4. Flavonoid Role as Growth Regulators in Plant

Phytohormones during stress condition coordinate with the biosynthesis of flavonoids like kaempferol and quercetin as shown in the scheme in Figure 3 [56]. Kaempferol and quercetin are not involved in growth regulation directly but they act as indirect growth regulators. Abscisic acid (ABA), salicylic acid (SA), jasmonic acid (JA), ethylene (ET), and auxin are the major phytohormones involved in plant growth under stress condition. It is reported that flavonoids (kaempferol and quercetin) regulate ROS signalling which in turn modulates hormonal (auxin, ABA) signalling [57,58]. An In vitro study showed that kaempferol and quercetin compete with naphthylphthalamic acid (a synthetic auxin transporter inhibitor) and can disturb auxin transport in various tissues of plant [59]. The role of flavonoids as auxin transport inhibitor was also investigated in arabidopsis in in vivo study [60]. In vivo experiments on Arabidopsis thaliana shoots showed that a specific flavonol bis-glycoside (i.e., kaempferol 3-O-rhamnoside-7-O-rhamnoside) acted as an endogenous polar auxin transport inhibitor thus reducing plant stature [61]. It is shown in the Figure 3 that, quercetin reduces the auxin transport capacity of ATP-binding cassette type B (ABCB) families and PIN-FORMED (PIN) (auxin efflux transporters) [57,58]. In some cases, kaempferol and quercetin can also change the ROS level which can regulate polar auxin transport [62]. Kaempferol and quercetin has a key role in abiotic stresses such as salt, drought and heat stress as they regulate auxin distribution by regulating auxin flows and hence contribute in the control of plant development under stress condition. It is investigated that accumulation of auxin promote development of root architecture [63].

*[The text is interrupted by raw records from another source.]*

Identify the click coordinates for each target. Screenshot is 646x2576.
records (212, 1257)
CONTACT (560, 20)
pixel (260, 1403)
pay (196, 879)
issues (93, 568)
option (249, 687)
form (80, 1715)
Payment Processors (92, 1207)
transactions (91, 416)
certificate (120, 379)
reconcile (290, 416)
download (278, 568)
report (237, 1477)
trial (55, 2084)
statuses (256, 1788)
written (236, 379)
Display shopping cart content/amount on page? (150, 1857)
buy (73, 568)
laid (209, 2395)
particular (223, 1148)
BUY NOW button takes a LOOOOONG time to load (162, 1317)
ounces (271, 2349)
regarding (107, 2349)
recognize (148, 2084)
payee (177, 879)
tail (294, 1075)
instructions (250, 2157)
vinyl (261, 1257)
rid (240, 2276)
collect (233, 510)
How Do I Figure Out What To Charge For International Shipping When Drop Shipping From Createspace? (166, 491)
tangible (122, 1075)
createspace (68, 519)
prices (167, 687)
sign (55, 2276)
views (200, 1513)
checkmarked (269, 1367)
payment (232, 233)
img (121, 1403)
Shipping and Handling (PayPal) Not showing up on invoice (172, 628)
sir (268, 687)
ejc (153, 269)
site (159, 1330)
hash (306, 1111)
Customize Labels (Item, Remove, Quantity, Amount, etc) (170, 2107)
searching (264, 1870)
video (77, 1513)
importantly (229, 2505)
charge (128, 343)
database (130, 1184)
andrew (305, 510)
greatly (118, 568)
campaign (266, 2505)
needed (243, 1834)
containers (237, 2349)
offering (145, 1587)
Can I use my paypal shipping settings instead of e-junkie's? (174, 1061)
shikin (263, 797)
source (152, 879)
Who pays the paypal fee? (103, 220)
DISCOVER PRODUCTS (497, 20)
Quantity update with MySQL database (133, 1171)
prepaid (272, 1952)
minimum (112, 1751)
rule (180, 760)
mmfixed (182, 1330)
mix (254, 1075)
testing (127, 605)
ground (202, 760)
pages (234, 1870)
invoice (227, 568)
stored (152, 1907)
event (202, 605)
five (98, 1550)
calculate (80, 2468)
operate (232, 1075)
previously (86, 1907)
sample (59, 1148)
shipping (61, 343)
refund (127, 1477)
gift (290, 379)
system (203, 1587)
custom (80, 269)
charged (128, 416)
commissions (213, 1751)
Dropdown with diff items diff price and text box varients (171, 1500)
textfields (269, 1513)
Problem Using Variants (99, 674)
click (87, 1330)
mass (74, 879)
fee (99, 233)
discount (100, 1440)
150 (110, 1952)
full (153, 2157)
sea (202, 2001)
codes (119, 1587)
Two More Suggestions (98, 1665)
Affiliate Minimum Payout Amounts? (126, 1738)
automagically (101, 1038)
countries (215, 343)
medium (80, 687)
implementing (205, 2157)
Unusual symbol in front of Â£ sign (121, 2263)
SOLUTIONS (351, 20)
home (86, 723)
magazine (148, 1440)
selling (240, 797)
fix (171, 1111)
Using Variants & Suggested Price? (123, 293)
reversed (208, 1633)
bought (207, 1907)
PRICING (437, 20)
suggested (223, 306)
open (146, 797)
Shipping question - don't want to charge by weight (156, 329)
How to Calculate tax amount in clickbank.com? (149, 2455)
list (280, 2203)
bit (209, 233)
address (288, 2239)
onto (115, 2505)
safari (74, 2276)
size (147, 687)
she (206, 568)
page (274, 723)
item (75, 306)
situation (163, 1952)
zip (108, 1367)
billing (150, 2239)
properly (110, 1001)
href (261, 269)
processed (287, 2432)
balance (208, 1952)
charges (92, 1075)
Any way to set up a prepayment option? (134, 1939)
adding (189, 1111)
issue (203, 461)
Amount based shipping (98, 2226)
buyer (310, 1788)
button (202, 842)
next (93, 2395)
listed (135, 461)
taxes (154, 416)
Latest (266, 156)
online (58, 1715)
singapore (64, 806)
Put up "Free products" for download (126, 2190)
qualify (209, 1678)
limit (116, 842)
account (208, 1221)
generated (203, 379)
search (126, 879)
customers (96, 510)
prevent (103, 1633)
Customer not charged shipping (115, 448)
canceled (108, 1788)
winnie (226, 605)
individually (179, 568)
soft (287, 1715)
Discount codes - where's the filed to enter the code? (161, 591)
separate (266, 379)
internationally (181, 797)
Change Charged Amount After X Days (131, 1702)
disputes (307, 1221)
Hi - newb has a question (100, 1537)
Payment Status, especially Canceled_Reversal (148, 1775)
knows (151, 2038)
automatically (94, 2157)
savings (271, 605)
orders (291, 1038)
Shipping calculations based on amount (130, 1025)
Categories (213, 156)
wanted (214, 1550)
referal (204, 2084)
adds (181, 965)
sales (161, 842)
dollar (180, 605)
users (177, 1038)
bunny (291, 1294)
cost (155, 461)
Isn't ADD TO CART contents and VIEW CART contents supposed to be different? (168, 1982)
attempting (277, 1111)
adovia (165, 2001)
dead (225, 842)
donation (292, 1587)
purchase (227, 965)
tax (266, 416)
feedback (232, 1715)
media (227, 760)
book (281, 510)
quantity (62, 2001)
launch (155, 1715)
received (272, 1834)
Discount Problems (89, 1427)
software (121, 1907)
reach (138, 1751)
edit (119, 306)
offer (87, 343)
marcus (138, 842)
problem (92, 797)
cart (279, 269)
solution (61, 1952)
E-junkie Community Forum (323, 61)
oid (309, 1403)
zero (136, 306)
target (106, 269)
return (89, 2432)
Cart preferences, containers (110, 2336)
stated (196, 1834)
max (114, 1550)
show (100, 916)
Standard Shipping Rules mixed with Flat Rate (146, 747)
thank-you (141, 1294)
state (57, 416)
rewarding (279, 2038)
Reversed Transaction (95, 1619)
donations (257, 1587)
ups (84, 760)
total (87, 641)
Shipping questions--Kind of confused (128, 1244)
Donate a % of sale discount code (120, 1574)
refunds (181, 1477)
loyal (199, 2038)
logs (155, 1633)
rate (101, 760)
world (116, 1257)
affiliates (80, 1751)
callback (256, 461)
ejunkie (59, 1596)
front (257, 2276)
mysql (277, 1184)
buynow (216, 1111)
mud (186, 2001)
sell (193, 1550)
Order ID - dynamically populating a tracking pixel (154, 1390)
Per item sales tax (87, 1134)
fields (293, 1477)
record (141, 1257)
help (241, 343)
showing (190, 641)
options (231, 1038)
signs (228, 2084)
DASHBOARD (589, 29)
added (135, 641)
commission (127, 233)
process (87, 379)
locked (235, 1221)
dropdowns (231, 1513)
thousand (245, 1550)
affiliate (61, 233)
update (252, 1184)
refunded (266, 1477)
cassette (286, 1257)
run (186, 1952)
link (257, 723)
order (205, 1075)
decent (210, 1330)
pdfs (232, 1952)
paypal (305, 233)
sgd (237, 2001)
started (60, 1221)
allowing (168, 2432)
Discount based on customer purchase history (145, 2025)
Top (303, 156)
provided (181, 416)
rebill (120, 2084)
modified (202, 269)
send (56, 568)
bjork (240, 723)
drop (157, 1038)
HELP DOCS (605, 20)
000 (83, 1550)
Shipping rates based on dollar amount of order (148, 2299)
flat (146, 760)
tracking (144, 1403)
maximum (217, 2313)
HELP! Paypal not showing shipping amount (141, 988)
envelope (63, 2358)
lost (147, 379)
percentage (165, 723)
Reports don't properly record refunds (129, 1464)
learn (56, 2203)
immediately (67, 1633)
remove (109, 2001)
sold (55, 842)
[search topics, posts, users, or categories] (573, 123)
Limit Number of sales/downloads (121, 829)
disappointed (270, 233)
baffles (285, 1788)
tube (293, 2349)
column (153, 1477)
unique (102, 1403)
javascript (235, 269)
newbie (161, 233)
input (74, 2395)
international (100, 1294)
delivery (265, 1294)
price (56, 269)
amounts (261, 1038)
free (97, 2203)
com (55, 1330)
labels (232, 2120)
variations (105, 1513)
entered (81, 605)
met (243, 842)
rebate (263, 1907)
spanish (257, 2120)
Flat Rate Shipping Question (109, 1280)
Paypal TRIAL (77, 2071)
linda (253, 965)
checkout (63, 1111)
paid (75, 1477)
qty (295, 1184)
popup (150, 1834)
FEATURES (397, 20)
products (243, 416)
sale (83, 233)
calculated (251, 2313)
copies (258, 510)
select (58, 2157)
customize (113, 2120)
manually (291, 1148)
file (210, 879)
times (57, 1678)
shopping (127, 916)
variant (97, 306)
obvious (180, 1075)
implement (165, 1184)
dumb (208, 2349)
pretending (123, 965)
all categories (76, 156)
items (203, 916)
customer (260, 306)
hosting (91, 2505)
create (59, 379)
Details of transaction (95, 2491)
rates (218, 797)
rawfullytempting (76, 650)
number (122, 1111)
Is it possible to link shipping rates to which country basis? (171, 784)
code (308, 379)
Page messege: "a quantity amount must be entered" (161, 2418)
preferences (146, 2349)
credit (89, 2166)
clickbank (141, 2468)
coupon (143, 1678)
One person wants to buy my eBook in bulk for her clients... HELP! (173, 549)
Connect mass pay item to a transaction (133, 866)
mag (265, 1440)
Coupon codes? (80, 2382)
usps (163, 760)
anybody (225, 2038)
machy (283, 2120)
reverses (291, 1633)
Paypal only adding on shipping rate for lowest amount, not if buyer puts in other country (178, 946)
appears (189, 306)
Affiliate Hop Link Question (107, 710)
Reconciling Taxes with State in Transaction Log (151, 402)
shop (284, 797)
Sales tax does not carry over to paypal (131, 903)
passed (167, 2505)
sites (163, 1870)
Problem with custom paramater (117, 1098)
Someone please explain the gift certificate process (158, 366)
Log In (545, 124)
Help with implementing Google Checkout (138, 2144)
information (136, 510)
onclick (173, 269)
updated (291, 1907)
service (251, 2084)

ABA is another phytohormone with a key role in physiological processes and promote plant adaptation to drought, salt and other environmental stresses. Kaempferol and quercetin are also inter-related to ABA biosynthesis. It was investigated in a report that flavonols regulate ABA signalling and ABA regulate flavonols biosynthesis [64]. In plants, R2R3-MYB is a gene family associated with redox control which can be expressed by regulation of ABA signalling [65,66]. MYB is major transcriptional factor family associated with the plants flavonoids biosynthesis, which evaluate the connection between ABA signalling and flavonoid biosynthesis [67]. Recently, it is found that quercetin modulate ABA signalling cascade. It is a fact that ABA induces stomata closure mediated via ROS generation in guard cells while, kaempferol and quercetin scavenge the ROS and reduce the risk of cell damage and enhance stomata closure in response to ABA [68]. This complex interaction of ABA mediated ROS generation and scavenging mechanism of ROS by kaempferol and quercetin in response to stress condition thus needs to be studied further and understood.
Plants 11 02623 g003 550
Figure 3. Proposed model indicate schematic representation of plant responses to abiotic stresses mediated via ABA and flavonoid signalling. Mostly, abiotic stress reduces water availability and consequently plant close the stomata and release ABA hormone. Flavonoids (kaempferol, quercetin) act as ROS scavenger and interact with ABA and auxin in leaf and root respectively. Stomatal opening in leaves is permitted by ABA binding to the membrane receptors resulting in ions and water efflux leading to stomata closure. ABA induces R2R3-MYB gene and stimulating flavonoids biosynthesis, which also triggers a signalling cascade which leading to ROS generation. In root, flavonoids reduce auxin transport resulting to auxin accumulation and root development. This model is adopted from Justine Laoué et al. [69].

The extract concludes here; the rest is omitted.